National (rest of Argentina): An analysis of Instagram profiles and websites from larger competitors: Club Spa, GIC Hair & Spa, Estilo Spa, and Head Spa Argentina. Most had websites, but content was often generic and hard to navigate. This helped define a quality benchmark for descriptions, photography, and information hierarchy.

Both levels confirmed the same thing: clarity and organization were a real competitive advantage in this market.

Define

Using everything gathered in the discovery phase, the findings were synthesized into user personas and actionable insights that guided every design decision that followed.

Key insights:

Ideation

Using the insights as a guide, content architecture and site structure decisions were made before moving into visual design.

Design

The visual direction was defined together with the client from the start. Stella wanted something clean and simple, close to the aesthetic of medical and health spaces, which naturally led to a black and white palette. White also works well for accessibility: high contrast, easy to read for all age groups.

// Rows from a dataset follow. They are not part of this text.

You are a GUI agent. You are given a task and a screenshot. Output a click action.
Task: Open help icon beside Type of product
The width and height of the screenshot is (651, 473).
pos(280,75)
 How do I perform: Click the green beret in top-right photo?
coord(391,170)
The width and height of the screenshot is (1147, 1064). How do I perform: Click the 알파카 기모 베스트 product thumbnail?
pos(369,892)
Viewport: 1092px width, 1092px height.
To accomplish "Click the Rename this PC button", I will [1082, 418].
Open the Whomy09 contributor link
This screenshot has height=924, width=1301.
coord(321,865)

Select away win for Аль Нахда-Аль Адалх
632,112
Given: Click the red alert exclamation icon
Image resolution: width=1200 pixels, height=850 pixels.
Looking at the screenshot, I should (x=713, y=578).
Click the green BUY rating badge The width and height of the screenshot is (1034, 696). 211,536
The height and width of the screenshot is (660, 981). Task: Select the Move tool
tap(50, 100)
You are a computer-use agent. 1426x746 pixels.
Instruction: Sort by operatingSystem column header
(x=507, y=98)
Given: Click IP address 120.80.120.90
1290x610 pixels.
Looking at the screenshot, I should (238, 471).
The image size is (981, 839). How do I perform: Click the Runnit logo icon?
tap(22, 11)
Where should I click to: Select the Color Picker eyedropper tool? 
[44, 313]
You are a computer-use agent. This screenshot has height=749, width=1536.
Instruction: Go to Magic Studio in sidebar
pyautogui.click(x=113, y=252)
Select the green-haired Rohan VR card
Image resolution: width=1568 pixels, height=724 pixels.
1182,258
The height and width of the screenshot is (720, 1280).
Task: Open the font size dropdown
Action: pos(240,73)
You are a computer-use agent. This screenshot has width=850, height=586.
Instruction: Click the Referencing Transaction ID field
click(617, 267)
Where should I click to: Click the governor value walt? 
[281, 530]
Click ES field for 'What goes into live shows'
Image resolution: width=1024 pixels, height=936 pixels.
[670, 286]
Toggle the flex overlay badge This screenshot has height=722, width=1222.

The typeface chosen was Inter, an open-source font designed specifically for screen readability at any size. It works across devices, requires no licensing, and feels neutral and professional without being cold.

The only decorative element is flowers, which appear on the homepage. Stella has a deep love for plants, and this small detail brings warmth and personality to an otherwise minimal design, without breaking the overall tone.

Copy & content strategy& tone: All the written content on the site was researched and written as part of this project. Treatment names, protocol descriptions, product ingredients, benefits, and technical terminology were documented during the stakeholder interview with Stella and then translated into plain, accessible language for each page.

The goal was to give users enough information to make a decision on their own, while keeping the tone simple enough to read comfortably.

Content strategy was driven by what users said they needed in interviews, not by what looked good on the page.

Framer as a strategic decision: The original proposal was to design in Figma and hand it off to a developer. After discussing the budget, we agreed that Framer was a better fit: it allowed the site to be designed and built by the same person, and gives Stella full autonomy to keep it running with a monthly subscription, without depending on a developer for future updates.


Prototype & Test

The site was built directly in Framer as a high-fidelity functional prototype and tested in two ways before launch.

In person Stella reviewed the site in real time and was asked to complete specific tasks: find the price of a service, navigate to the training programs section, and access a specific product in the shop. Her feedback led to adjustments in the technical copy and the order of some content.

Remote Friends representing the defined user personas tested the site virtually. Tasks included: "find information about the massage therapy course", "if you wanted to buy a serum, where would you go?", and "can you find the price of the lymphatic drainage session?" Results validated the navigation structure and revealed small labeling adjustments in a few sections.

Next Steps

The site went live in March 2025 at www.stellazuasnabar.com Since it's a recent launch, metrics are still in early stages. The next steps are:

  • Monitor real conversion: WhatsApp contacts, training program inquiries, and product orders, to validate the P0 insights in practice.

  • Track user behavior through Google Search Console and analytics: how many people visit, where they come from, how far they scroll, and where they drop off.

  • Improve SEO progressively, based on what Search Console shows: which queries bring traffic, which pages rank, and where there are gaps.

  • Run a second round of research with real site users once enough sessions have accumulated, to validate or iterate on decisions that were made based on pre-launch research.